Extracted data entries:
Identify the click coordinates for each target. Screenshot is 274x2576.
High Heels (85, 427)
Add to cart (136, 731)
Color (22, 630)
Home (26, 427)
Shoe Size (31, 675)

About this task
The data above should be reproduced in full and exactly.

Exercise response
Identify the click coordinates for each target. Screenshot is 274x2576.
High Heels (85, 427)
Add to cart (136, 731)
Color (22, 630)
Home (26, 427)
Shoe Size (31, 675)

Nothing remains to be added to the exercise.